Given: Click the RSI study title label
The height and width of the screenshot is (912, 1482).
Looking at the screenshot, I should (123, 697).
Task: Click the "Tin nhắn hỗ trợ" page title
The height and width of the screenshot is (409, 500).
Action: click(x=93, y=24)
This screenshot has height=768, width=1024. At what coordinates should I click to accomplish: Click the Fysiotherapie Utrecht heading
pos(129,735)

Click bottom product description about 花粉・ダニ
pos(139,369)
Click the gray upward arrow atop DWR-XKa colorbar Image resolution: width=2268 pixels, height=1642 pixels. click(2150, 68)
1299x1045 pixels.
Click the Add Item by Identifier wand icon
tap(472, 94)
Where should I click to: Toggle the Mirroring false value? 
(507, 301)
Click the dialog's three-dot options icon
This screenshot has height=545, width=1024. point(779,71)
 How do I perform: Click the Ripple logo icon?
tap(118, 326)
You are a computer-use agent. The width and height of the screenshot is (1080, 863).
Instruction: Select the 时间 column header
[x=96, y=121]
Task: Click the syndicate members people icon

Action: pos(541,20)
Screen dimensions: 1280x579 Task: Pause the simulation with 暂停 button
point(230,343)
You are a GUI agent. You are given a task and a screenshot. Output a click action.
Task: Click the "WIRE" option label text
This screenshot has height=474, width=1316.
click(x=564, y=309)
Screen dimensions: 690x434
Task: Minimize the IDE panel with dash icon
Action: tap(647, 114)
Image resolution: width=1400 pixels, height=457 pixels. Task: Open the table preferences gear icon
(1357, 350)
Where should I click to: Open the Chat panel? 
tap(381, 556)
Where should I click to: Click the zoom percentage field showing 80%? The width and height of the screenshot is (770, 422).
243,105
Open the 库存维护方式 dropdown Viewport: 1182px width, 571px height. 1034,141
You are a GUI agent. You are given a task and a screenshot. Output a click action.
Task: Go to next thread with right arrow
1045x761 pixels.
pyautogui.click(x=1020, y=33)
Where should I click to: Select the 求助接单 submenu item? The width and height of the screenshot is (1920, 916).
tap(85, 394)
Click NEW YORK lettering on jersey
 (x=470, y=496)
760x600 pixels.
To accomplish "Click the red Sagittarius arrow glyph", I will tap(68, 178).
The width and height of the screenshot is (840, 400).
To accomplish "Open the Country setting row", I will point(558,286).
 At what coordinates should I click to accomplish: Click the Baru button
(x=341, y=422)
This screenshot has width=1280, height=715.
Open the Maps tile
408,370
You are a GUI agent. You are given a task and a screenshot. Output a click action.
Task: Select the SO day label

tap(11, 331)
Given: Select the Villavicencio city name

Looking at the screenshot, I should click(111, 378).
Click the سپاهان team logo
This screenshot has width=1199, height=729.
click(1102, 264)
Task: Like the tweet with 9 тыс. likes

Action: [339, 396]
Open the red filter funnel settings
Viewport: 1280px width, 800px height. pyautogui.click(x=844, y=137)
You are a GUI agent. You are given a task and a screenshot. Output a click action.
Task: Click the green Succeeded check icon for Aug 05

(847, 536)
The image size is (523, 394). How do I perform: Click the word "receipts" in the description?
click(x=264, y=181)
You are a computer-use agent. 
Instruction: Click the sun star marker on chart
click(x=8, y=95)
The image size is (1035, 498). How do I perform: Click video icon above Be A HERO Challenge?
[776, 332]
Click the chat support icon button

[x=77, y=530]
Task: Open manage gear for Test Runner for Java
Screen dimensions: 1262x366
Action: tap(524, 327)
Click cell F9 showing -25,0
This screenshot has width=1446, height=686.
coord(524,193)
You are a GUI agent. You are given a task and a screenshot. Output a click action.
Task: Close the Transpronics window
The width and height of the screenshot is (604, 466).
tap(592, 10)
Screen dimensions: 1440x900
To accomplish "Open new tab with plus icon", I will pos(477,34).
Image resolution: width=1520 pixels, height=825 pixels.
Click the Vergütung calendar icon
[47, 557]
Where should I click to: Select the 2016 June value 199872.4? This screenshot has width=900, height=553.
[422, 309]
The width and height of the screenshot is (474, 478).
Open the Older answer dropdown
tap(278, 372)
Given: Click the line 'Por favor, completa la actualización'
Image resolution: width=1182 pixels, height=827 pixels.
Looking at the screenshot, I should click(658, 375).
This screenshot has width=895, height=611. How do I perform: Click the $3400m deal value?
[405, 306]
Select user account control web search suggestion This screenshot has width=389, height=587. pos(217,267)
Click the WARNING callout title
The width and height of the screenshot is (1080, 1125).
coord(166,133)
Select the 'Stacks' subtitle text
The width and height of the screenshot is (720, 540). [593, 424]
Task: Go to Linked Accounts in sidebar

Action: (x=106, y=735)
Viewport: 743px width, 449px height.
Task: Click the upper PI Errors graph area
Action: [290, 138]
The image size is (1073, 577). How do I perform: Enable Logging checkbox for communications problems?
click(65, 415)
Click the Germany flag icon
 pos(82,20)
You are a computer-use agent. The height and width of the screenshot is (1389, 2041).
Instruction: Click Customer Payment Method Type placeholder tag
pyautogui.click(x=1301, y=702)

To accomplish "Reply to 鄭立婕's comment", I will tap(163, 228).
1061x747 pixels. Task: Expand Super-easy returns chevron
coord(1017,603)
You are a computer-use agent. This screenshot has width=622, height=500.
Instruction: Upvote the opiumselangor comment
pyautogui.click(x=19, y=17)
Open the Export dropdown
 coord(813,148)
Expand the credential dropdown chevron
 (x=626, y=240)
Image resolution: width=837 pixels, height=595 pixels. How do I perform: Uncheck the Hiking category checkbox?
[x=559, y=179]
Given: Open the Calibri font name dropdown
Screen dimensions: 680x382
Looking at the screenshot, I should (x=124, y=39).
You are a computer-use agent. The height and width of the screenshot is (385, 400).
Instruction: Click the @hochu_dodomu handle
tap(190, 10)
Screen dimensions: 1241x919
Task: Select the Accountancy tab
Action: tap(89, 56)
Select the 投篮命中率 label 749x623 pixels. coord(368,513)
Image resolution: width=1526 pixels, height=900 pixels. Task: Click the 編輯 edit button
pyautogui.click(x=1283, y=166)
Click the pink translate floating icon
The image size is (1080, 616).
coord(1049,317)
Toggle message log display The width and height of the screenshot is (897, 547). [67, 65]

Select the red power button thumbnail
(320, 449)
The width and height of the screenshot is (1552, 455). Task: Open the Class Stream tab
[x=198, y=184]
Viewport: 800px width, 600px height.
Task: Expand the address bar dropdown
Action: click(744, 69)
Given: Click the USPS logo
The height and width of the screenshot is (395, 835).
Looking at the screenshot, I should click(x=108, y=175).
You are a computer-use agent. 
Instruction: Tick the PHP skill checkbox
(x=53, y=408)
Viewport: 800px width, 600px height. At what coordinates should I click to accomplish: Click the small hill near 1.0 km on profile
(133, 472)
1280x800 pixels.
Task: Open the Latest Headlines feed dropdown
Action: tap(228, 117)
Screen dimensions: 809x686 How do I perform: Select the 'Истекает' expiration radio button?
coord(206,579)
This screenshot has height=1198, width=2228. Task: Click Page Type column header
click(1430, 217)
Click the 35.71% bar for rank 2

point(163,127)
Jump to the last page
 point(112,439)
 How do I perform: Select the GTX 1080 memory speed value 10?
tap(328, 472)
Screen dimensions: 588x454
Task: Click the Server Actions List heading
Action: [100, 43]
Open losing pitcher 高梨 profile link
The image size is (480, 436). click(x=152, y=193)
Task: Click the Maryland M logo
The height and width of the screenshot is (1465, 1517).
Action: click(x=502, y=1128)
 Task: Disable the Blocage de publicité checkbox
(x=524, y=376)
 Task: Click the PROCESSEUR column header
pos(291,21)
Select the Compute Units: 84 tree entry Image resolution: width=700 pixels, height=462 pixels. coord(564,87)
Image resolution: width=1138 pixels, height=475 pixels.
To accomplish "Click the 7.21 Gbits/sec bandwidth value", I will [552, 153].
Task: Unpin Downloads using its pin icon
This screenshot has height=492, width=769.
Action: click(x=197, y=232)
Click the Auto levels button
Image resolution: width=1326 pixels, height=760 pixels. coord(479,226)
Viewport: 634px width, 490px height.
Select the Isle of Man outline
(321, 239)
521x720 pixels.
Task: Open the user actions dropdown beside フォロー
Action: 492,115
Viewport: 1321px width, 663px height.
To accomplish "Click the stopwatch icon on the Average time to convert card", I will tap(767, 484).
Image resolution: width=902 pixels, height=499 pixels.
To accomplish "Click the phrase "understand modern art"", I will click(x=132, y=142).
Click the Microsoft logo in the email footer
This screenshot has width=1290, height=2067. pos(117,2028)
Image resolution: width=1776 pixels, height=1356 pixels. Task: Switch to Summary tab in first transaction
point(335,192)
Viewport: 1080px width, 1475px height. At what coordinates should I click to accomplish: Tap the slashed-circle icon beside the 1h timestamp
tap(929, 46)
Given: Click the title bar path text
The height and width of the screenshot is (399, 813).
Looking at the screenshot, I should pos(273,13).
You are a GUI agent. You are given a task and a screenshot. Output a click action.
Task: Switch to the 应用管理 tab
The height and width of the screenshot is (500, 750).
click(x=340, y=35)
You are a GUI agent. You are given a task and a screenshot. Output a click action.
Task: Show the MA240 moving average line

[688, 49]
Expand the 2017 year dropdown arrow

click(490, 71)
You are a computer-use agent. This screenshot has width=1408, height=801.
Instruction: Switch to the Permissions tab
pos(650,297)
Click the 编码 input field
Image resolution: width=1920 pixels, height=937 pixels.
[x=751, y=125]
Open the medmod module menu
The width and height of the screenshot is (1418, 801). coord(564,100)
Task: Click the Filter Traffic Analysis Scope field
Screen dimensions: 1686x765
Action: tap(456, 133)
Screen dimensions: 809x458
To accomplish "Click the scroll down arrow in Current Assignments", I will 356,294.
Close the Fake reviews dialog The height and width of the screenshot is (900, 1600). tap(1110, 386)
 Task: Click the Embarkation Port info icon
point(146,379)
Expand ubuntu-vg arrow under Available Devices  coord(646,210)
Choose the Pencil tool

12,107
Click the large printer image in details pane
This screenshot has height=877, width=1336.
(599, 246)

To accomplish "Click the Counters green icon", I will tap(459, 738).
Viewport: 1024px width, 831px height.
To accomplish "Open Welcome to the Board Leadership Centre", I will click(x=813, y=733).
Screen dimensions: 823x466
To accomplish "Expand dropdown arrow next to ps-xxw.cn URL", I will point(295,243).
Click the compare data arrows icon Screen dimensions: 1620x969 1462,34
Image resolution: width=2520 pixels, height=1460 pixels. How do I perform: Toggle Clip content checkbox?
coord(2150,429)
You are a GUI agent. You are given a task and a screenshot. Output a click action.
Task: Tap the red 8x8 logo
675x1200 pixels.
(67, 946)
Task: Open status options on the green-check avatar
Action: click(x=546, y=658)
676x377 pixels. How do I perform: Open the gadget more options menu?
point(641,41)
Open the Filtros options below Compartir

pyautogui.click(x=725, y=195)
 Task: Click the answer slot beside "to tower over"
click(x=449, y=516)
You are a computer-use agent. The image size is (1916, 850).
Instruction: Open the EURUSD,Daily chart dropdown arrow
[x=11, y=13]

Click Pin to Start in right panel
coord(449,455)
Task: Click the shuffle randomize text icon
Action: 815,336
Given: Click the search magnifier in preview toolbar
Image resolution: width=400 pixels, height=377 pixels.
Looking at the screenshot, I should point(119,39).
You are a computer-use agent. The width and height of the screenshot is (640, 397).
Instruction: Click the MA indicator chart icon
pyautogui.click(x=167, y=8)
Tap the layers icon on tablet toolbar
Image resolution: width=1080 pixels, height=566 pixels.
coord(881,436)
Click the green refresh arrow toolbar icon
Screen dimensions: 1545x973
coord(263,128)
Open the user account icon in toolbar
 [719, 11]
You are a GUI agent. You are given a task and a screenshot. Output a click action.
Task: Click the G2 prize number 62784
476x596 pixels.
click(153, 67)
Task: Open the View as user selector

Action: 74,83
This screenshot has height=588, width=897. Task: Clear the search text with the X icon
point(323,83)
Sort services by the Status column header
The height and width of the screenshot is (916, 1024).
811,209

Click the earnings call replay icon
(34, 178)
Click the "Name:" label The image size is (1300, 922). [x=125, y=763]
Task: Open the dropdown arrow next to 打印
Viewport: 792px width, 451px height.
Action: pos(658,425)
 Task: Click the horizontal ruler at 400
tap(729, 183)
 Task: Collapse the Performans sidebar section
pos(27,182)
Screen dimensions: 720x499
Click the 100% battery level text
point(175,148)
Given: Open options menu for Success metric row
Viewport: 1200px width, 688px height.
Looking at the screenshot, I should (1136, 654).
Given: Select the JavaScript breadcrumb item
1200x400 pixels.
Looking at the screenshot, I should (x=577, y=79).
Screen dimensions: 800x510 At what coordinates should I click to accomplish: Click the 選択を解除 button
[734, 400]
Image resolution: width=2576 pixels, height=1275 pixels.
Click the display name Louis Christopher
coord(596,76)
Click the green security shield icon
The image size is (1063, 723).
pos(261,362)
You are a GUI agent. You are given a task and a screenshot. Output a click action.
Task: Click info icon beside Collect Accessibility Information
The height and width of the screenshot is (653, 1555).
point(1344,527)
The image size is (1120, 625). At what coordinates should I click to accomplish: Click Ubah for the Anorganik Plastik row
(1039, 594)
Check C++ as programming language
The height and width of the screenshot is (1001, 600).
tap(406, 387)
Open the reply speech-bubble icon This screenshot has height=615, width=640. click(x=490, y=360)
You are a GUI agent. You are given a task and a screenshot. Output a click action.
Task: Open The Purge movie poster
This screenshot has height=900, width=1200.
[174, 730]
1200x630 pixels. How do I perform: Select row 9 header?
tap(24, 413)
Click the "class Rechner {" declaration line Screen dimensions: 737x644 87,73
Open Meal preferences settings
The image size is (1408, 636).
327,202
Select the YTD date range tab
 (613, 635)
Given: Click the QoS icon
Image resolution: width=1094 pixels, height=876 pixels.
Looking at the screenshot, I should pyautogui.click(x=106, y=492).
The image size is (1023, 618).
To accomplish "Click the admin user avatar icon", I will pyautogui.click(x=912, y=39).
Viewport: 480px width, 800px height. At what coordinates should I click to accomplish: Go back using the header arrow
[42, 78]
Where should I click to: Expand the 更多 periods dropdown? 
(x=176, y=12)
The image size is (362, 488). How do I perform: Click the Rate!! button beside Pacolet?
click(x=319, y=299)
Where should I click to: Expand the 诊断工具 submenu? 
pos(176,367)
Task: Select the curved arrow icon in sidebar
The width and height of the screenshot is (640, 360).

- About this exercise -
Please repeat the line that contains "dimensions: 737x644 87,73" and every line after it through the end of the material above, exactly and with nothing added.

- Task solution -
Click the "class Rechner {" declaration line Screen dimensions: 737x644 87,73
Open Meal preferences settings
The image size is (1408, 636).
327,202
Select the YTD date range tab
 (613, 635)
Given: Click the QoS icon
Image resolution: width=1094 pixels, height=876 pixels.
Looking at the screenshot, I should pyautogui.click(x=106, y=492).
The image size is (1023, 618).
To accomplish "Click the admin user avatar icon", I will pyautogui.click(x=912, y=39).
Viewport: 480px width, 800px height. At what coordinates should I click to accomplish: Go back using the header arrow
[42, 78]
Where should I click to: Expand the 更多 periods dropdown? 
(x=176, y=12)
The image size is (362, 488). How do I perform: Click the Rate!! button beside Pacolet?
click(x=319, y=299)
Where should I click to: Expand the 诊断工具 submenu? 
pos(176,367)
Task: Select the curved arrow icon in sidebar
The width and height of the screenshot is (640, 360).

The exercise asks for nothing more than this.